The centenarian club used to be really exclusive, but its membership has ballooned in the past two decades.
From just 71 Singaporeans and permanent residents aged 100 and older in 1990, the country counted an estimated 900 centenarians as of June last year, according to latest data from the Department of Statistics.
In the past decade alone, their ranks almost quadrupled from 232 in 2000, the department's spokesman told The Sunday Times.
The surge comes as the World Health Organisation ranked Singapore as having the world's fourth longest life expectancy last month.
Japan, Switzerland and San Marino all tied for the top spot, with an average life span of 83 years in 2011, compared to 82 years for Singapore.
Experts on ageing interviewed described the jump in the number of centenarians as dramatic.
They attributed this to medical advances in treating diseases and prolonging life. Singaporeans generally can afford good medical and other types of care, adding to their years of life.
Sociologist Angelique Chan said: "We may be keeping more people alive past 100, but what is their quality of life?"
Associate Professor Ng Tze Pin said that most centenarians will face some health problems and have difficulties with daily activities, such as walking, feeding and going to the toilet themselves.
The coordinator of the Gerontology Research Programme at the NUS Yong Loo Lin School of Medicine added that more than half will also suffer from dementia.
The latest data showed that two in three centenarians are women.
Prof Ng said that women live longer than men because they tend to have better diets, lead healthier lives and stay away from cigarettes and excessive drinking.
They also tend to make better patients when they fall ill, by taking their medicine regularly and adopting a healthier lifestyle.
In addition, women are more willing to share their feelings and problems with family and friends, instead of bottling them up as many men do.
That stress contributes to heart problems, said Associate Professor Kalyani Mehta, head of the gerontology programme at SIM University.
Preliminary data from the Statistics Department showed that a girl born last year could live to an average of 84.5 years old, about four and a half years longer than a boy.
Singaporeans are living longer and the Lion City is one of the fastest ageing populations in the world.
In 1990, the average life expectancy was 73.1 years for men and 77.6 years for women - almost seven years shorter than it is now.
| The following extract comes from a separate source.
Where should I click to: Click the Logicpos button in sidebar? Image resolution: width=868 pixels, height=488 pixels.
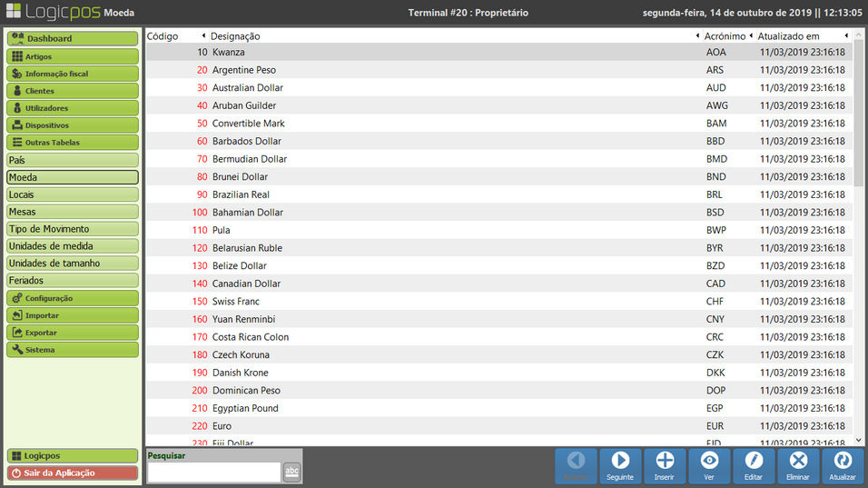(x=73, y=455)
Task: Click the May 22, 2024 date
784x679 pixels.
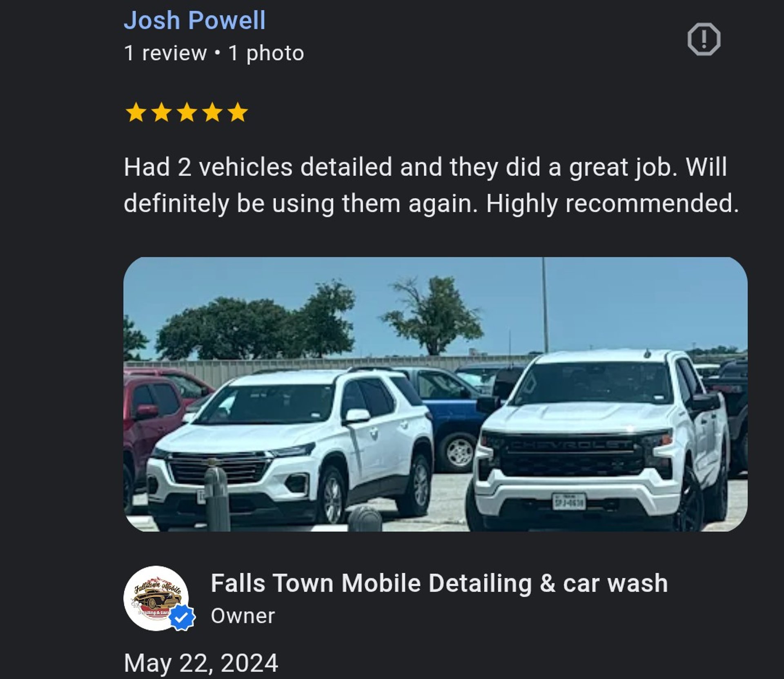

Experts interviewed told The Sunday Times that the longer life span and the growing number of centenarians have a host of implications for families.
Chief among these is their support and care as their children would probably be old, ill or even dead by then.
Prof Mehta said Singaporeans should be mindful of this and make financial and other preparations for their twilight years.
The situation is not unique to Singapore.
A United Nations report released last year estimated there will be 3.2 million centenarians worldwide in 2050, 10 times more than the 316,600 in 2011.
Mr Wu Chung Chuan turned 100 this year and still has a healthy appetite and a booming voice, despite decades of smoking two packets of cigarettes daily.
The former technician worked until his 70s and was independent until he was weakened by a stroke two years ago. Now, the widower uses a wheelchair to get around and spends most of his time in bed at a Econ Nursing Home.
Two of his four children have died. His youngest son, 55-year-old Albert, said his father's health was "very good" until the stroke.
The older Mr Wu, who is slightly deaf, said in Cantonese: "My health was excellent all along until recently. I have no worries and I have a good heart. Maybe that's why I can live so long.